Saben que hicieron una carrera que legalmente les otorgó derecho a ejercer una profesión a ellos, y no a otros. A nadie se le ocurre cursar una carrera que insume años, cuando habilita para una función que puede ser cumplida por otro que no la cursó.

Pues eso es lo que no pasó en la educación. La tan mentada separación cultural entre la primaria y la secundaria no es un capricho infame, ni está fundada en las veleidades o soberbias de sectores profesionales. Es consecuencia de funciones radicalmente diferentes, que no se cambian por decreto.

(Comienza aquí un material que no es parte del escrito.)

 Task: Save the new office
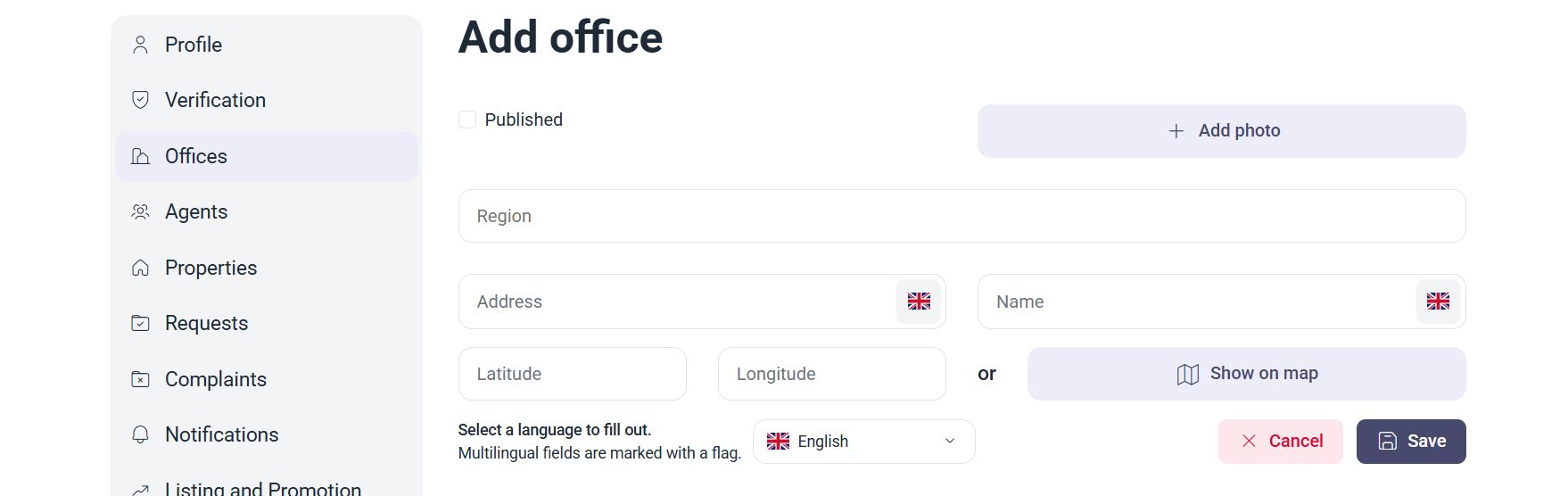pyautogui.click(x=1411, y=442)
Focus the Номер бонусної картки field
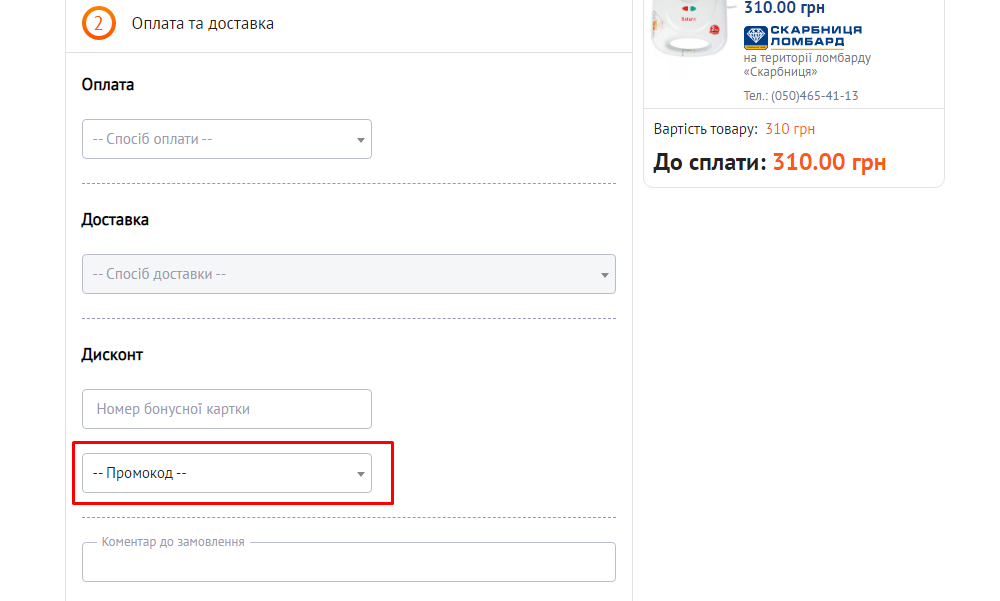The image size is (1000, 601). tap(226, 409)
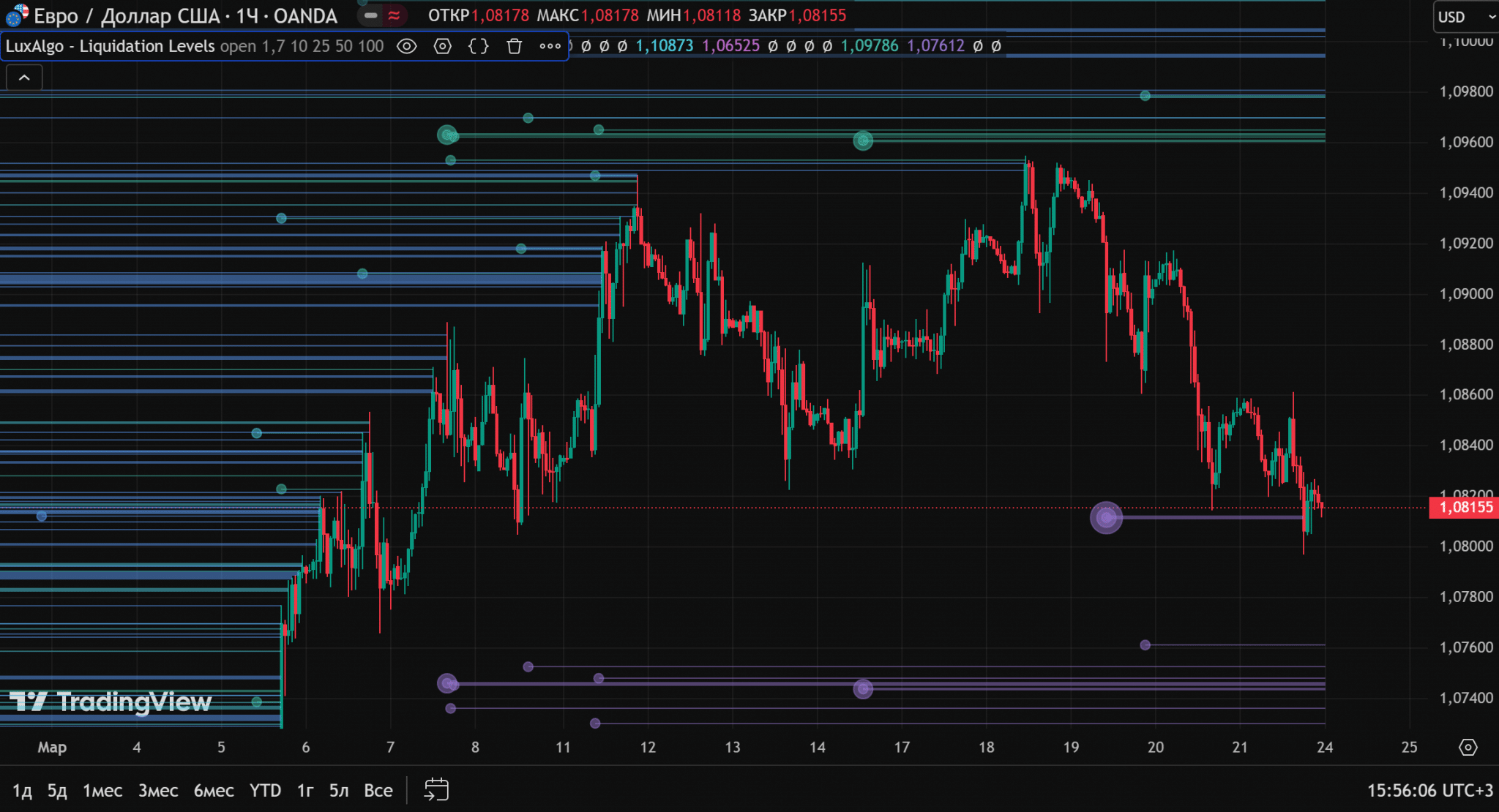
Task: Click the red approximate data indicator
Action: 395,15
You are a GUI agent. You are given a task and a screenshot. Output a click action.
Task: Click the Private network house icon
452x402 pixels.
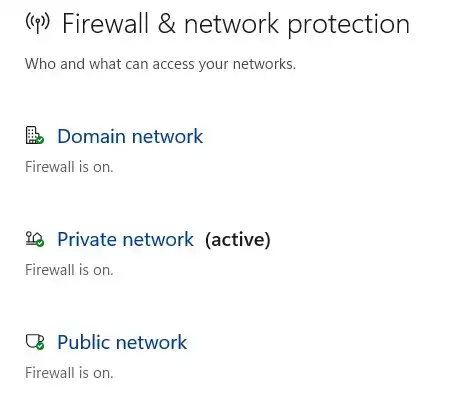[35, 239]
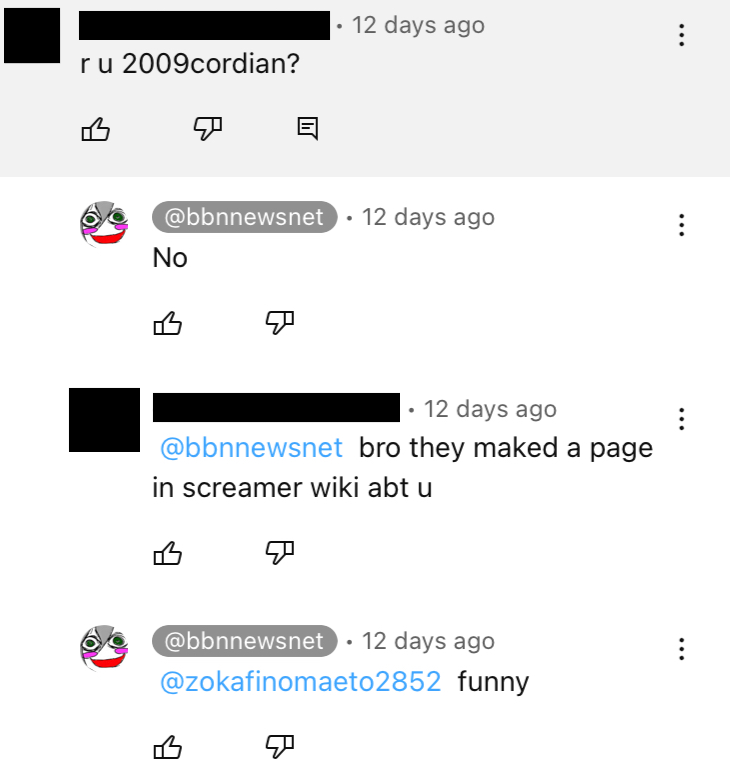Dislike the "r u 2009cordian?" comment
Viewport: 730px width, 773px height.
(208, 129)
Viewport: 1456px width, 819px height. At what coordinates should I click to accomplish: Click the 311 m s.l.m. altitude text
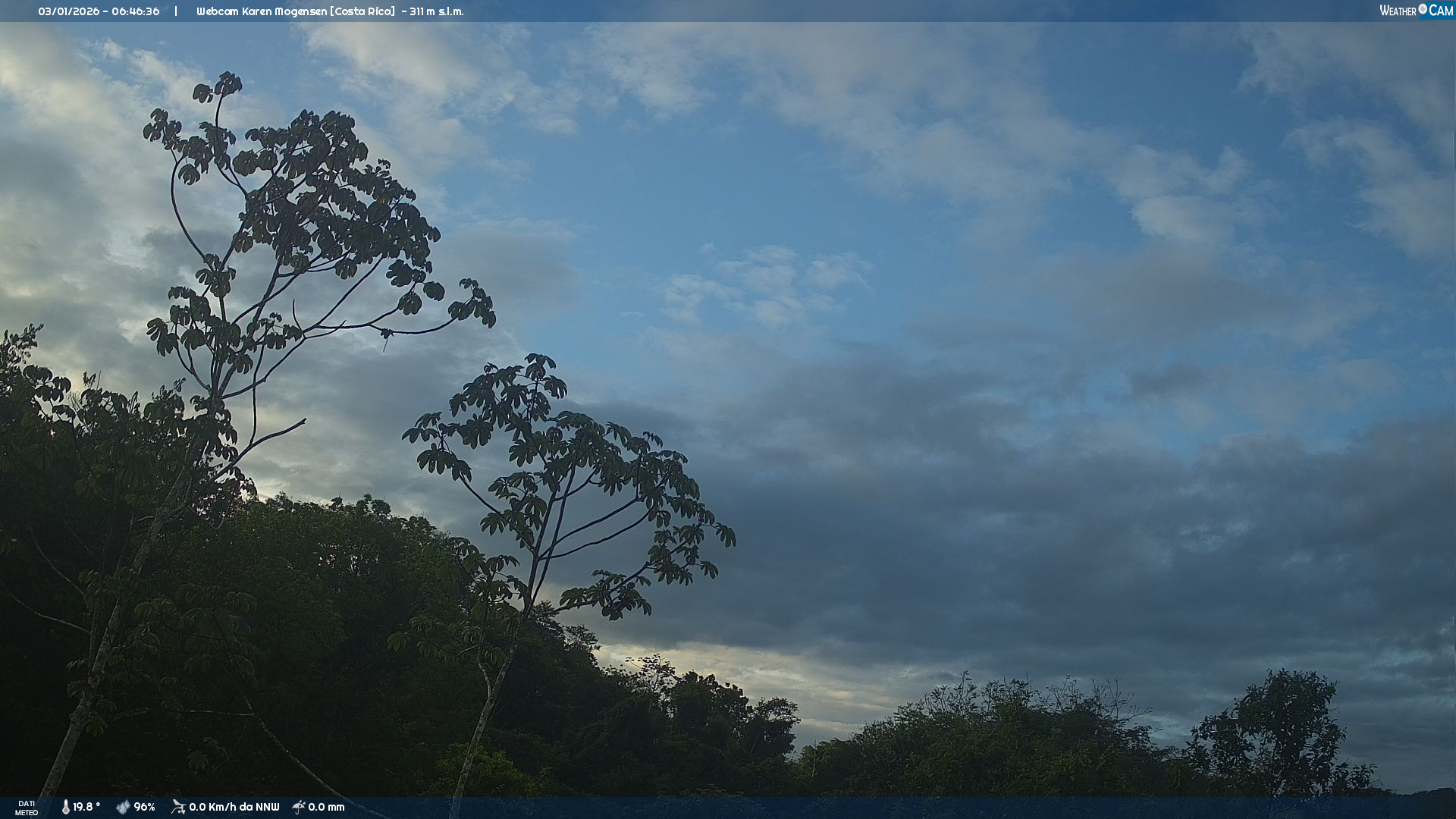[436, 11]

¿A alguien se le ocurriría comprar un curso en una editorial para aprender a operar cerebros, y luego mandarse al quirófano con el papelito en la mano? ¿A alguien se le ocurriría dejarse operar? Bueno, nos dejamos. Porque la carrera universitaria de profesor lleva tantos años como la de médico.

Con todo el respeto que me merece la profesión de los maestros de grado, tarea que sería absolutamente incapaz de desempeñar, su capacitación es radicalmente diferente de la del profesor. Tan distinta como la de cualquier otra área del saber. Más claro, echale agua.

Así que...

Que no me diga el ministro que los chicos no saben nada. Claro que no saben nada. Pero ¿dónde estaban las autoridades actuales cuando vimos a quienes habían dedicado su vida a las aulas del secundario, llorar su desconsuelo viendo lo que se venía?

¿Dónde estaban cuando hicimos incontables marchas pidiendo que se detuviera la masacre intelectual? ¿En casa?¿En otro cargo donde la mugre no salpicaba?

Hoy recorro las aulas del viejo Colegio Nacional, que formó a quienes poblamos alguna vez las aulas de una universidad digna, donde realmente se producía saber, y sé con certeza que hay frases que ahí adentro ya no se dicen.

Porque alguna vez allí alguien me abrió un libro de Cortázar y cambió mi vida para siempre. Ese día supe que sería feliz si lograba entrar en los caminos ocultos de una biblioteca, a escuchar lo que Don Julio me había querido contar.

Hoy el aula es un terreno en guerra, donde se lucha por que alguien escriba un párrafo que se pueda leer, y donde nosotros, los viejos  profesores de Literatura, contamos historias como Scherezade, para salvar la vida una noche más. Y aún lloramos, pero la leche está derramada.